PC-BEV: An Efficient Polar-Cartesian BEV Fusion Framework for LiDAR Semantic Segmentation
Shoumeng Qiu, Xinrun Li, XiangYang Xue, Jian Pu
TL;DR
This work tackles the inefficiency of cross-view fusion for LiDAR semantic segmentation by proposing PC-BEV, a Polar-Cartesian BEV fusion framework that operates entirely in BEV space using fixed correspondences between polar and Cartesian partitions. A remap-based fusion method enables dense, memory-efficient feature interaction, yielding up to a 170× speedup over point-based methods while preserving contextual information. A Transformer-CNN Mixture Architecture provides global scene understanding plus local refinement for BEV features, delivering strong accuracy with real-time inference on SemanticKITTI and nuScenes.
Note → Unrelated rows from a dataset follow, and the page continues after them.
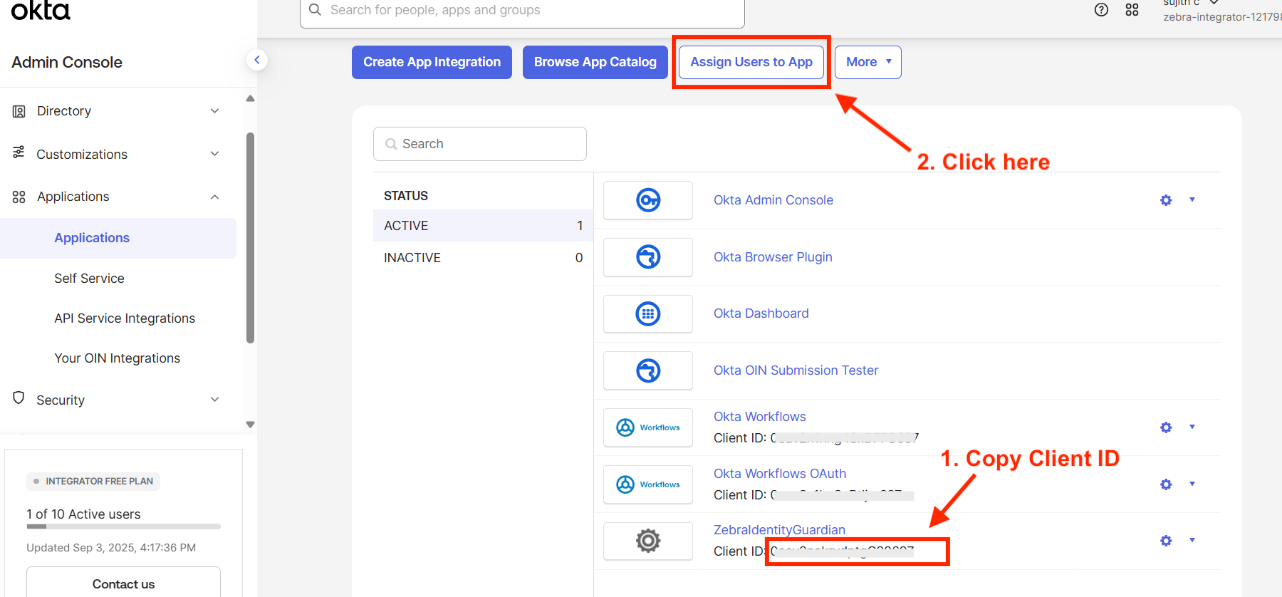Open settings gear for Okta Workflows OAuth
The image size is (1282, 597).
(x=1165, y=484)
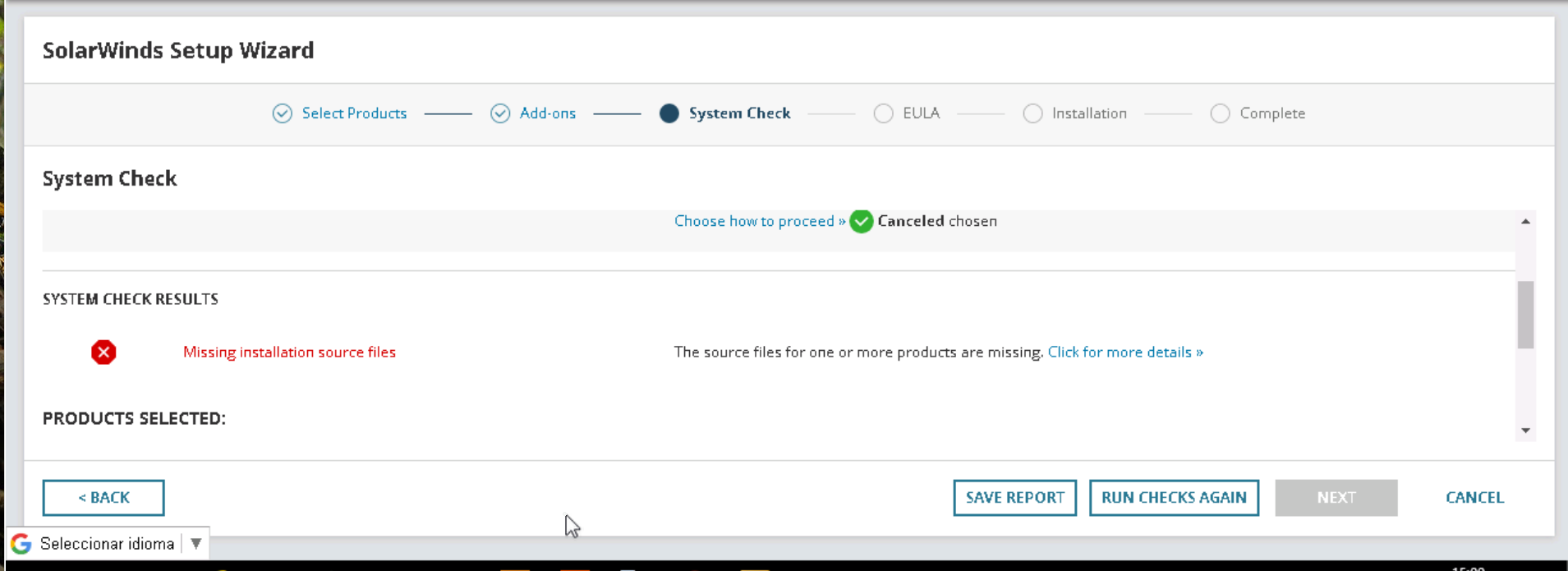Go to the Select Products step label
Image resolution: width=1568 pixels, height=571 pixels.
(x=354, y=113)
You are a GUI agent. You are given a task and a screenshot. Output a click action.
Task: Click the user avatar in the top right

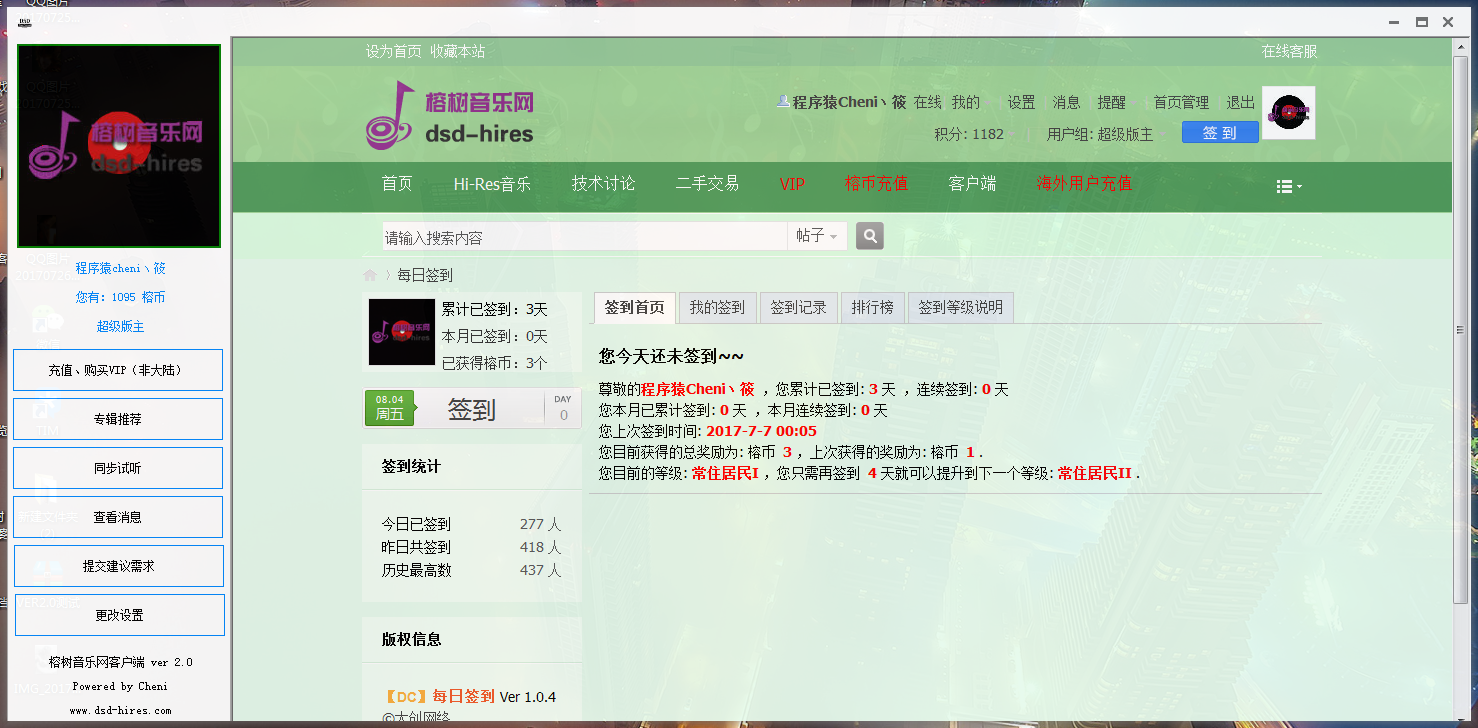[x=1288, y=113]
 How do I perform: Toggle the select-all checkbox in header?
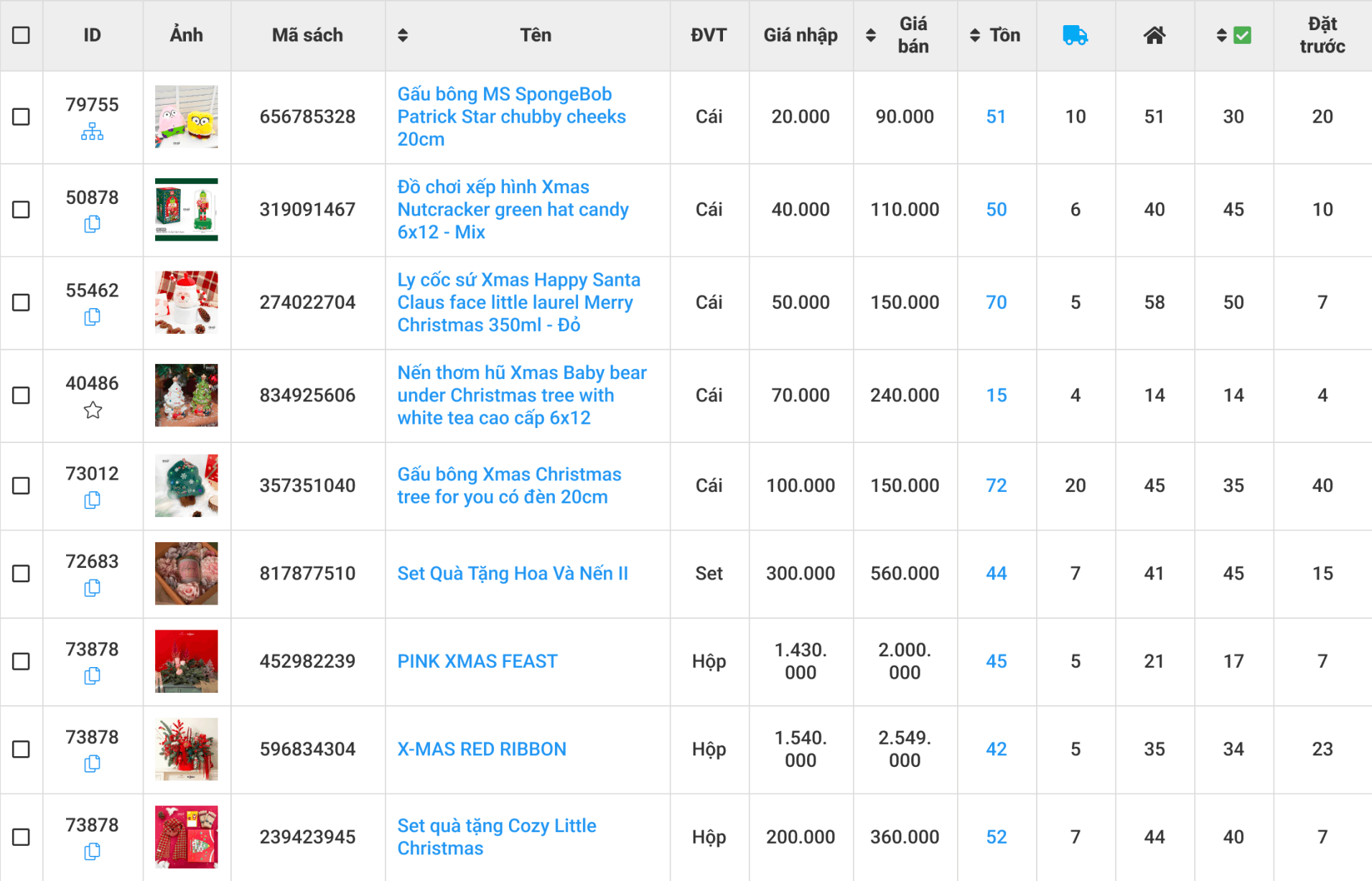click(x=22, y=35)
The combination of BEV-only fusion and efficient remapping demonstrates that multiview fusion can be realized without expensive point-wise interactions, offering practical benefits for autonomous driving systems. Code is available at the provided GitHub URL.
Abstract
Although multiview fusion has demonstrated potential in LiDAR segmentation, its dependence on computationally intensive point-based interactions, arising from the lack of fixed correspondences between views such as range view and Bird's-Eye View (BEV), hinders its practical deployment. This paper challenges the prevailing notion that multiview fusion is essential for achieving high performance. We demonstrate that significant gains can be realized by directly fusing Polar and Cartesian partitioning strategies within the BEV space. Our proposed BEV-only segmentation model leverages the inherent fixed grid correspondences between these partitioning schemes, enabling a fusion process that is orders of magnitude faster (170$\times$ speedup) than conventional point-based methods. Furthermore, our approach facilitates dense feature fusion, preserving richer contextual information compared to sparse point-based alternatives. To enhance scene understanding while maintaining inference efficiency, we also introduce a hybrid Transformer-CNN architecture. Extensive evaluation on the SemanticKITTI and nuScenes datasets provides compelling evidence that our method outperforms previous multiview fusion approaches in terms of both performance and inference speed, highlighting the potential of BEV-based fusion for LiDAR segmentation. Code is available at \url{https://github.com/skyshoumeng/PC-BEV.}